*Brief:*
Give every line of the listing below as a numbered list, leaving out the blank lines.

*Data supplied:*
____________

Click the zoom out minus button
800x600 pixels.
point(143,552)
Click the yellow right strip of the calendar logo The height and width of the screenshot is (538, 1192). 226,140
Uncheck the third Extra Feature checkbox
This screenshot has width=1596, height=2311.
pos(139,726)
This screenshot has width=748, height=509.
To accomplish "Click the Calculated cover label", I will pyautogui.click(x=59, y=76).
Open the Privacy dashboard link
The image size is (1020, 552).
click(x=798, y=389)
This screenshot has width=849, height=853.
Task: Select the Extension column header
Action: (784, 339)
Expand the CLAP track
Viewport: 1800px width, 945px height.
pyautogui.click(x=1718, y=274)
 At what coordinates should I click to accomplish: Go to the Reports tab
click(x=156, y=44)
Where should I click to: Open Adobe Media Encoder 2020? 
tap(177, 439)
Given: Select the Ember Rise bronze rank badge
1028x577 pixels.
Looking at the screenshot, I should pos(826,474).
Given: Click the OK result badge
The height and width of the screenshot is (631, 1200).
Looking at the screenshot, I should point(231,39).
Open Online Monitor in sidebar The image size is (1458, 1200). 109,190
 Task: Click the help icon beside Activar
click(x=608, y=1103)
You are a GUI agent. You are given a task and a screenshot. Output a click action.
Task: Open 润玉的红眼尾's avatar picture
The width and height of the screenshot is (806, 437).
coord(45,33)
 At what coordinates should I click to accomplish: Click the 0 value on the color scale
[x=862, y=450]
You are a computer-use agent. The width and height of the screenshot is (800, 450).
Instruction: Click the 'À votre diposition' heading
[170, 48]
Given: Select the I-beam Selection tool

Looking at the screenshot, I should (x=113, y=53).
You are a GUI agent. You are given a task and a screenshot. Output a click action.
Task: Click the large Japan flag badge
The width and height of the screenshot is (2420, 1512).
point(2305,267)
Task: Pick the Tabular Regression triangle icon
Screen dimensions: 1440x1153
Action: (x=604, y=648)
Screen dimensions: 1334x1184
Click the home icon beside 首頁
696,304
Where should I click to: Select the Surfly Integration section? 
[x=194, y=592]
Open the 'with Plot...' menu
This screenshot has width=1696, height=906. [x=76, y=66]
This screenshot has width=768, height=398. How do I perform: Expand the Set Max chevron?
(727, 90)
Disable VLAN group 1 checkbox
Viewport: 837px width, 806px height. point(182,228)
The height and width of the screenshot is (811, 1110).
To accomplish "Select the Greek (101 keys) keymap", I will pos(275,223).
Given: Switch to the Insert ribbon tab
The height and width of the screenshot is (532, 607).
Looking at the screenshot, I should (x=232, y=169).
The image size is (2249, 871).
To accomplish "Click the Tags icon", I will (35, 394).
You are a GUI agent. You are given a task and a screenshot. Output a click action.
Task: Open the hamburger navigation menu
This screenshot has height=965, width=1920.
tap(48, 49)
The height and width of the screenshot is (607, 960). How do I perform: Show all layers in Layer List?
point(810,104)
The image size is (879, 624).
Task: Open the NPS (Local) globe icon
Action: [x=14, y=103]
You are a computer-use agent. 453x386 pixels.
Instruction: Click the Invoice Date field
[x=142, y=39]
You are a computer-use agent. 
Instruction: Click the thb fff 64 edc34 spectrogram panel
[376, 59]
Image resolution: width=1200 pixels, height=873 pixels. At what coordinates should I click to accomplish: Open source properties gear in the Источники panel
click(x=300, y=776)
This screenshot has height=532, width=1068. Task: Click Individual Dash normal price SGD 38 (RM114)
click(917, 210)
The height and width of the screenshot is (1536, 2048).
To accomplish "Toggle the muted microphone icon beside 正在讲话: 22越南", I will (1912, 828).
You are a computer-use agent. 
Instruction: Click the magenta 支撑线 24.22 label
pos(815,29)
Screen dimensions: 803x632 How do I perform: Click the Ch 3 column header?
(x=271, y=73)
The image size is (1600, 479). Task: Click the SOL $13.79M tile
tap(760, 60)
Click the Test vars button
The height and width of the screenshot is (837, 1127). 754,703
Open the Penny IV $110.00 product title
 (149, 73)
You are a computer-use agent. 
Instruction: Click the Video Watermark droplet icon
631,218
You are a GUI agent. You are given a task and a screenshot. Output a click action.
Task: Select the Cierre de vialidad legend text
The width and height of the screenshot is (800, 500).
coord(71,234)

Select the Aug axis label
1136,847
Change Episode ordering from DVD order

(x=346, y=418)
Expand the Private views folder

____________

*Reply to the exercise:*
1. Click the zoom out minus button
2. 800x600 pixels.
3. point(143,552)
4. Click the yellow right strip of the calendar logo The height and width of the screenshot is (538, 1192). 226,140
5. Uncheck the third Extra Feature checkbox
6. This screenshot has width=1596, height=2311.
7. pos(139,726)
8. This screenshot has width=748, height=509.
9. To accomplish "Click the Calculated cover label", I will pyautogui.click(x=59, y=76).
10. Open the Privacy dashboard link
11. The image size is (1020, 552).
12. click(x=798, y=389)
13. This screenshot has width=849, height=853.
14. Task: Select the Extension column header
15. Action: (784, 339)
16. Expand the CLAP track
17. Viewport: 1800px width, 945px height.
18. pyautogui.click(x=1718, y=274)
19.  At what coordinates should I click to accomplish: Go to the Reports tab
20. click(x=156, y=44)
21. Where should I click to: Open Adobe Media Encoder 2020? 
22. tap(177, 439)
23. Given: Select the Ember Rise bronze rank badge
24. 1028x577 pixels.
25. Looking at the screenshot, I should pos(826,474).
26. Given: Click the OK result badge
27. The height and width of the screenshot is (631, 1200).
28. Looking at the screenshot, I should point(231,39).
29. Open Online Monitor in sidebar The image size is (1458, 1200). 109,190
30.  Task: Click the help icon beside Activar
31. click(x=608, y=1103)
32. You are a GUI agent. You are given a task and a screenshot. Output a click action.
33. Task: Open 润玉的红眼尾's avatar picture
34. The width and height of the screenshot is (806, 437).
35. coord(45,33)
36.  At what coordinates should I click to accomplish: Click the 0 value on the color scale
37. [x=862, y=450]
38. You are a computer-use agent. The width and height of the screenshot is (800, 450).
39. Instruction: Click the 'À votre diposition' heading
40. [170, 48]
41. Given: Select the I-beam Selection tool
42. Looking at the screenshot, I should (x=113, y=53).
43. You are a GUI agent. You are given a task and a screenshot. Output a click action.
44. Task: Click the large Japan flag badge
45. The width and height of the screenshot is (2420, 1512).
46. point(2305,267)
47. Task: Pick the Tabular Regression triangle icon
48. Screen dimensions: 1440x1153
49. Action: (x=604, y=648)
50. Screen dimensions: 1334x1184
51. Click the home icon beside 首頁
52. 696,304
53. Where should I click to: Select the Surfly Integration section? 
54. [x=194, y=592]
55. Open the 'with Plot...' menu
56. This screenshot has width=1696, height=906. [x=76, y=66]
57. This screenshot has width=768, height=398. How do I perform: Expand the Set Max chevron?
58. (727, 90)
59. Disable VLAN group 1 checkbox
60. Viewport: 837px width, 806px height. point(182,228)
61. The height and width of the screenshot is (811, 1110).
62. To accomplish "Select the Greek (101 keys) keymap", I will pos(275,223).
63. Given: Switch to the Insert ribbon tab
64. The height and width of the screenshot is (532, 607).
65. Looking at the screenshot, I should (x=232, y=169).
66. The image size is (2249, 871).
67. To accomplish "Click the Tags icon", I will (35, 394).
68. You are a GUI agent. You are given a task and a screenshot. Output a click action.
69. Task: Open the hamburger navigation menu
70. This screenshot has height=965, width=1920.
71. tap(48, 49)
72. The height and width of the screenshot is (607, 960). How do I perform: Show all layers in Layer List?
73. point(810,104)
74. The image size is (879, 624).
75. Task: Open the NPS (Local) globe icon
76. Action: [x=14, y=103]
77. You are a computer-use agent. 453x386 pixels.
78. Instruction: Click the Invoice Date field
79. [x=142, y=39]
80. You are a computer-use agent. 
81. Instruction: Click the thb fff 64 edc34 spectrogram panel
82. [376, 59]
83. Image resolution: width=1200 pixels, height=873 pixels. At what coordinates should I click to accomplish: Open source properties gear in the Источники panel
84. click(x=300, y=776)
85. This screenshot has height=532, width=1068. Task: Click Individual Dash normal price SGD 38 (RM114)
86. click(917, 210)
87. The height and width of the screenshot is (1536, 2048).
88. To accomplish "Toggle the muted microphone icon beside 正在讲话: 22越南", I will (1912, 828).
89. You are a computer-use agent. 
90. Instruction: Click the magenta 支撑线 24.22 label
91. pos(815,29)
92. Screen dimensions: 803x632 How do I perform: Click the Ch 3 column header?
93. (x=271, y=73)
94. The image size is (1600, 479). Task: Click the SOL $13.79M tile
95. tap(760, 60)
96. Click the Test vars button
97. The height and width of the screenshot is (837, 1127). 754,703
98. Open the Penny IV $110.00 product title
99.  (149, 73)
100. You are a computer-use agent. 
101. Instruction: Click the Video Watermark droplet icon
102. 631,218
103. You are a GUI agent. You are given a task and a screenshot. Output a click action.
104. Task: Select the Cierre de vialidad legend text
105. The width and height of the screenshot is (800, 500).
106. coord(71,234)
107. Select the Aug axis label
108. 1136,847
109. Change Episode ordering from DVD order
110. (x=346, y=418)
111. Expand the Private views folder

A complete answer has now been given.